More perilous, however, was a Southern Bread spot Jim had dreamed up that required an arrow to fly in from off-screen and puncture an apple on top of the colonel’s head. Jim decided to film the ad in his backyard in Greenwich—this time performing the character with Jerry Nelson—and hired a professional archer, a young woman of about twenty-five, to shoot the arrow through an apple balanced on the puppet’s head. “
The gal started walking away to do this,” Nelson recalled, “and Jim said ‘Oh, you don’t have to go
that
far. You can come up close because the camera won’t see it.’ And she said, ‘No, I have to get a certain distance away, because when the arrow leaves the bow, it waffles.’ ” As the archer moved into position twenty yards away, Jim and Nelson knelt on the ground, Jim with his hand up inside the puppet’s head, and Nelson crouched under Jim’s armpit. “Jim was fearless,” Nelson said, but Nelson was
terrified—
and ducked his head as low as he could as the young woman drew back the bow and took aim.

“She shot it and hit the apple and knocked it off … [and] I said ‘Oh, great!’ ” laughed Nelson. But Jim—just as he had with Oz and the flame-engulfed Wontkins—was determined to get the shot right. “No, that’s not what we want,” Jim insisted; the arrow had to stay
in
the apple. “
When he had a vision in his mind, he would
chase
it,” said Nelson. With cameras rolling, the archer nocked another arrow and fired again and again, finally nailing the apple on the fifth take. As Jane said later, “
That’s one of the times I thought, ‘Oh my God, he’s crazy!’ Jim was so fearless at things like that, and [yet] he was so afraid of spiders in the shower!”

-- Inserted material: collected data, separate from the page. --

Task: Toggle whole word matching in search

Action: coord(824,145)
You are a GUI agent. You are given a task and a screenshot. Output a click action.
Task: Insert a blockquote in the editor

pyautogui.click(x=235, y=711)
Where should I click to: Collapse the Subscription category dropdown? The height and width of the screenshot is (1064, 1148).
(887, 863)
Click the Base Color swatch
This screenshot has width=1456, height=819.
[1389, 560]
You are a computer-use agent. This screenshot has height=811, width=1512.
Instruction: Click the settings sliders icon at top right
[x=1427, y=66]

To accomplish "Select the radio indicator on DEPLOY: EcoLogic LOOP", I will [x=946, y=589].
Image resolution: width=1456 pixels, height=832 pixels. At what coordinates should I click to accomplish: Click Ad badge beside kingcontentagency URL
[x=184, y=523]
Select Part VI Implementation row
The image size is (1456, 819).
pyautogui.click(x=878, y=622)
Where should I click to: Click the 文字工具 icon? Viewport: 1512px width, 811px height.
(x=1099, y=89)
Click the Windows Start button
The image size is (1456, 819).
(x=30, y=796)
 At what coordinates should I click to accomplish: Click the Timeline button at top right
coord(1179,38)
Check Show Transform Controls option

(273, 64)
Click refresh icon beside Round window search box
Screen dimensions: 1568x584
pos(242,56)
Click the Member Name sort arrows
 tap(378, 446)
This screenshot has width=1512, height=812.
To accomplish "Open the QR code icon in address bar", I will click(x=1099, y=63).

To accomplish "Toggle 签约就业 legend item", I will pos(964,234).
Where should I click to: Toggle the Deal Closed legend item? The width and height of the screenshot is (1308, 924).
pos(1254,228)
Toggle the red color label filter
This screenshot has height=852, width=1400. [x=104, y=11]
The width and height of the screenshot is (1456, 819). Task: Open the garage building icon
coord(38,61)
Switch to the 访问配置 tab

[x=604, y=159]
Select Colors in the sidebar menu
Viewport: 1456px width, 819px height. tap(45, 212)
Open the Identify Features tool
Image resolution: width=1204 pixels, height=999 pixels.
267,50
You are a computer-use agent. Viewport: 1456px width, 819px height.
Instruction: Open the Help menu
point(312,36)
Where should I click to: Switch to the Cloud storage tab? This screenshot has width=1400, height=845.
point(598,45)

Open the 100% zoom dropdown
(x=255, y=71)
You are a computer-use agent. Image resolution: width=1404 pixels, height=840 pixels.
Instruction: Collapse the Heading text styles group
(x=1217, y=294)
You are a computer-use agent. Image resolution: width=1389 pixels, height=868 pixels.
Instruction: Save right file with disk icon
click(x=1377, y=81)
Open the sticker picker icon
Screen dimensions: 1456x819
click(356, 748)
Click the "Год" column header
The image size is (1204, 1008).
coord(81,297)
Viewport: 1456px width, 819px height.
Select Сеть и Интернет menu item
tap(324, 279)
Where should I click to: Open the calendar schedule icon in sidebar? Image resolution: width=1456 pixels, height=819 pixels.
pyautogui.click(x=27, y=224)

That was life with the Muppets: a kind of fearless craziness that pervaded nearly every aspect of the business. “
Working at the Muppet office was always fun,” said Oz, “especially when Don Sahlin
was around.” While all the Muppet staff enjoyed pranks and jokes, Sahlin was an especially notorious trickster, with the added advantage that he could invent and build nearly anything, which made him particularly potent as a prankster. “
I loved the way Don played,” said Jim. “Throughout his life he would play—pick up some bit of feathers and attach a long rubber band to it, stretch it down the hall, and release it as you came into the room. Or he’d put a puppet on the john. He had this sense of playfulness that he actually used, and inspiration would come out of these free-release moments.”